┌────────

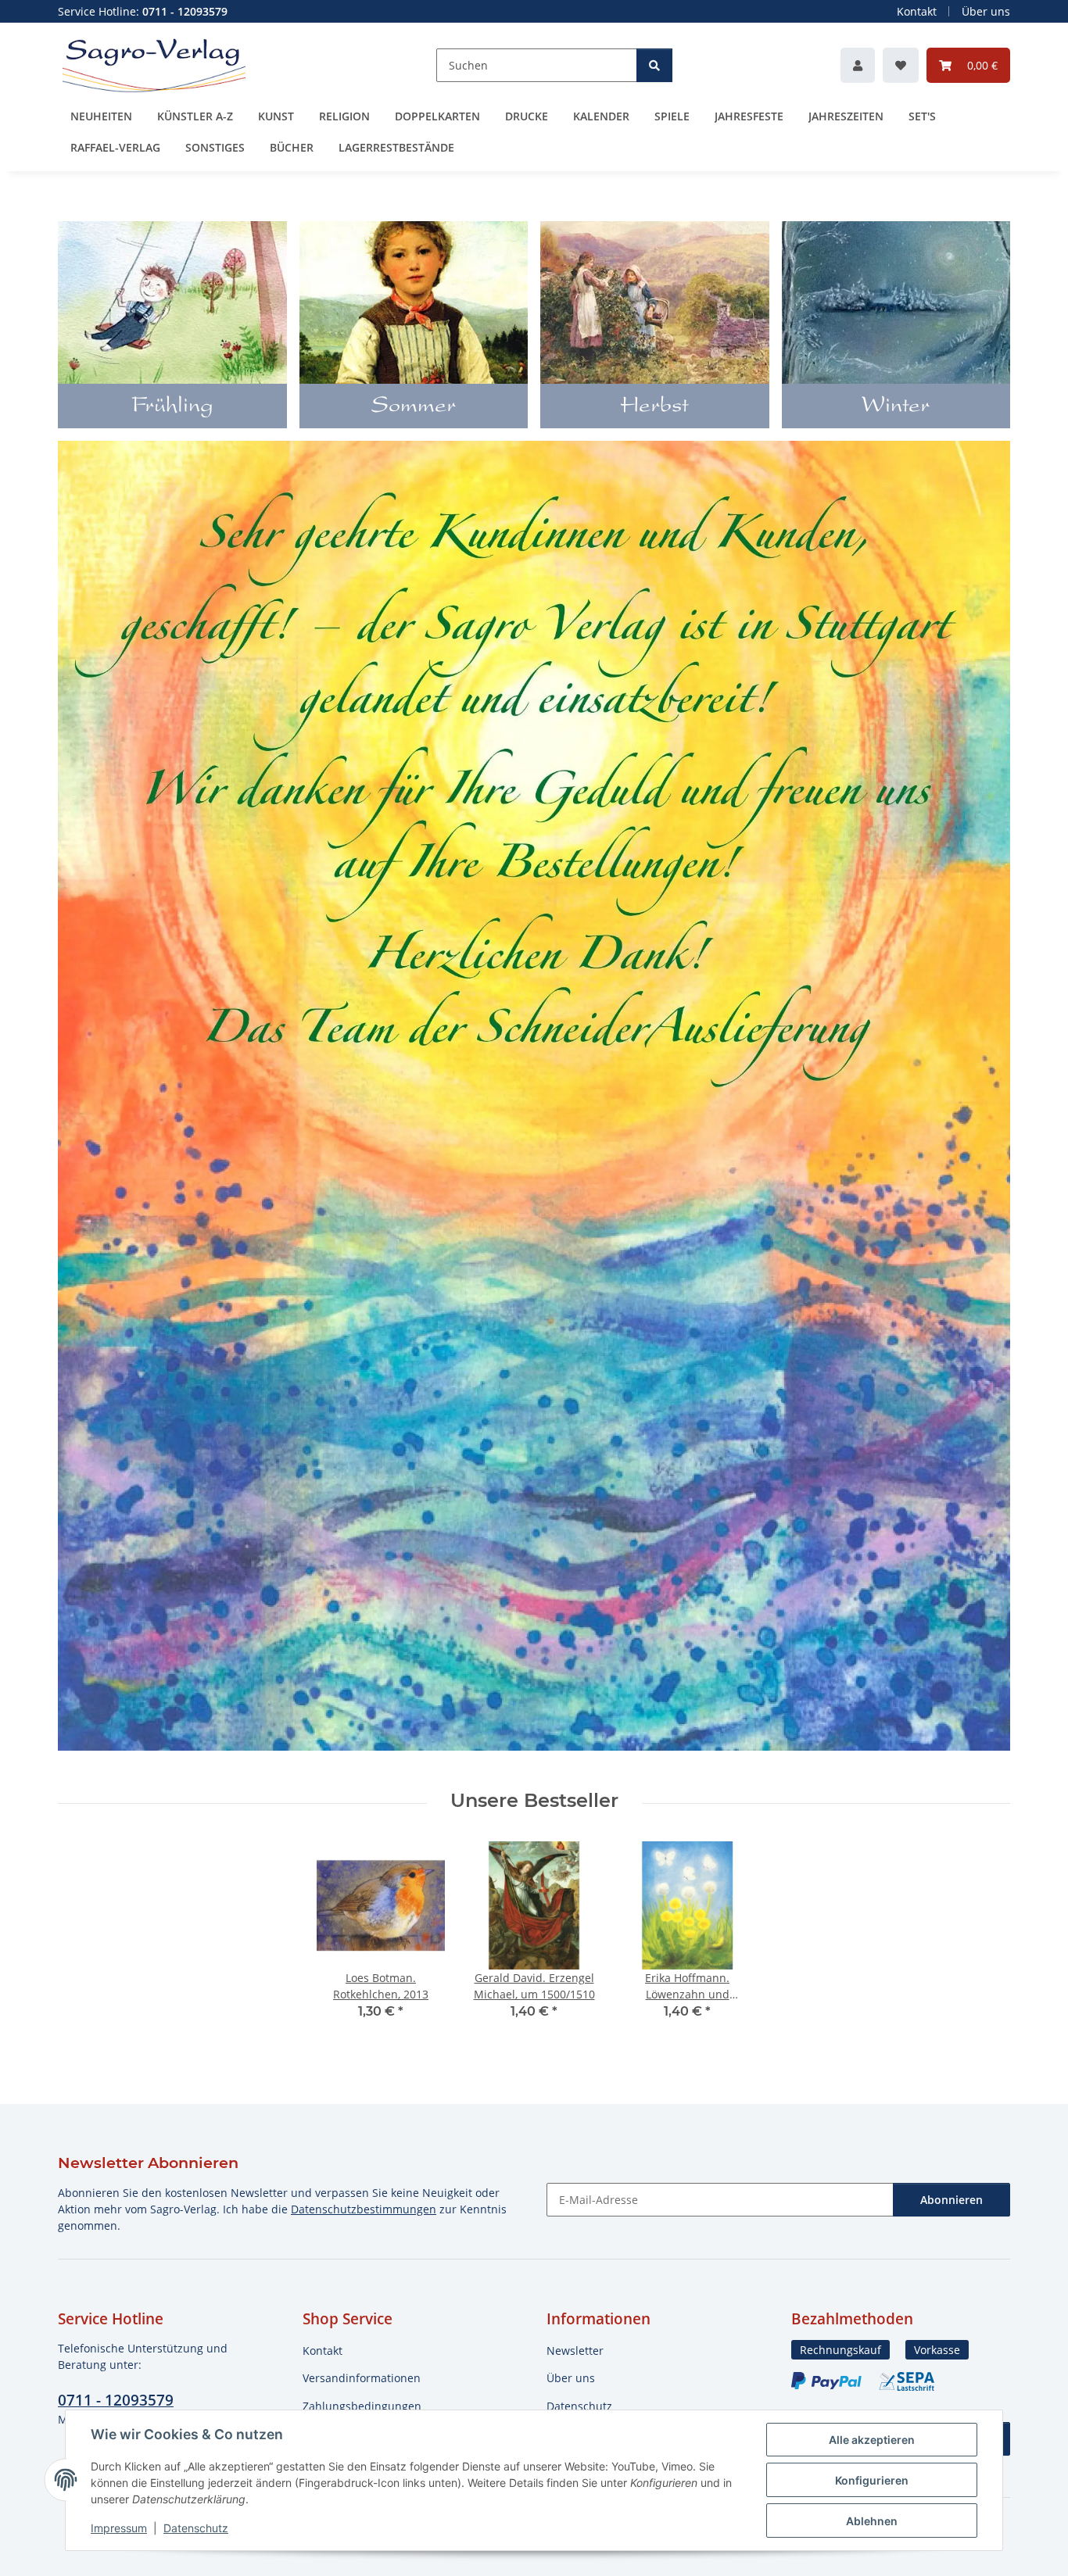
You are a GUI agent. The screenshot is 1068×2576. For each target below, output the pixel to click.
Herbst (654, 407)
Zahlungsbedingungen (362, 2406)
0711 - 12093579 (116, 2399)
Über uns (986, 11)
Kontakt (917, 11)
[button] (857, 65)
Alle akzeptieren (872, 2439)
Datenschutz (195, 2528)
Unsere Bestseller (534, 1801)
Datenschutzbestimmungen (363, 2209)
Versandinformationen (362, 2377)
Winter (896, 407)
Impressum (119, 2528)
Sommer (413, 407)
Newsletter (575, 2350)
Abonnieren (951, 2199)
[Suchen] (654, 65)
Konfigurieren (872, 2480)
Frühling (172, 407)
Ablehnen (872, 2521)
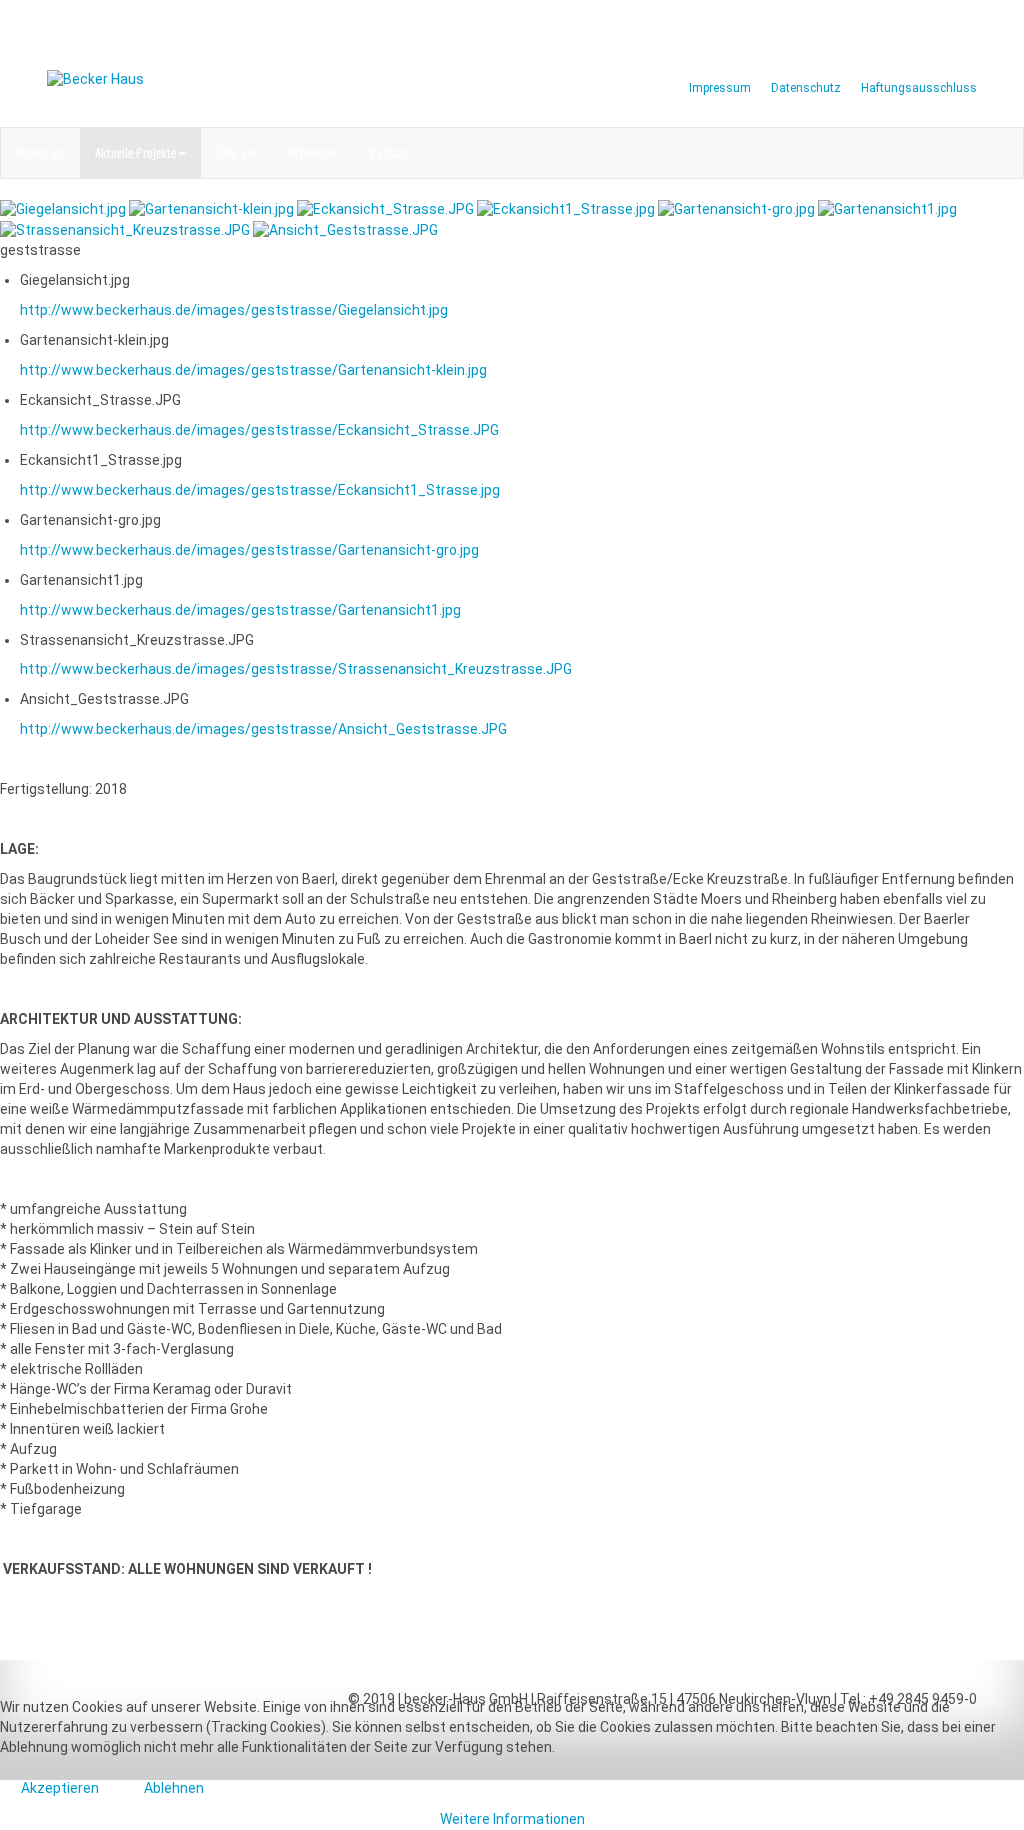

└────────

### PROBLEM
What you give back must be the stretch above, starting at the line with "Kontakt (917, 11)" and ending at the line with "Sommer (413, 407)", copied exactly.

### RESULT
Kontakt (917, 11)
[button] (857, 65)
Alle akzeptieren (872, 2439)
Datenschutz (195, 2528)
Unsere Bestseller (534, 1801)
Datenschutzbestimmungen (363, 2209)
Versandinformationen (362, 2377)
Winter (896, 407)
Impressum (119, 2528)
Sommer (413, 407)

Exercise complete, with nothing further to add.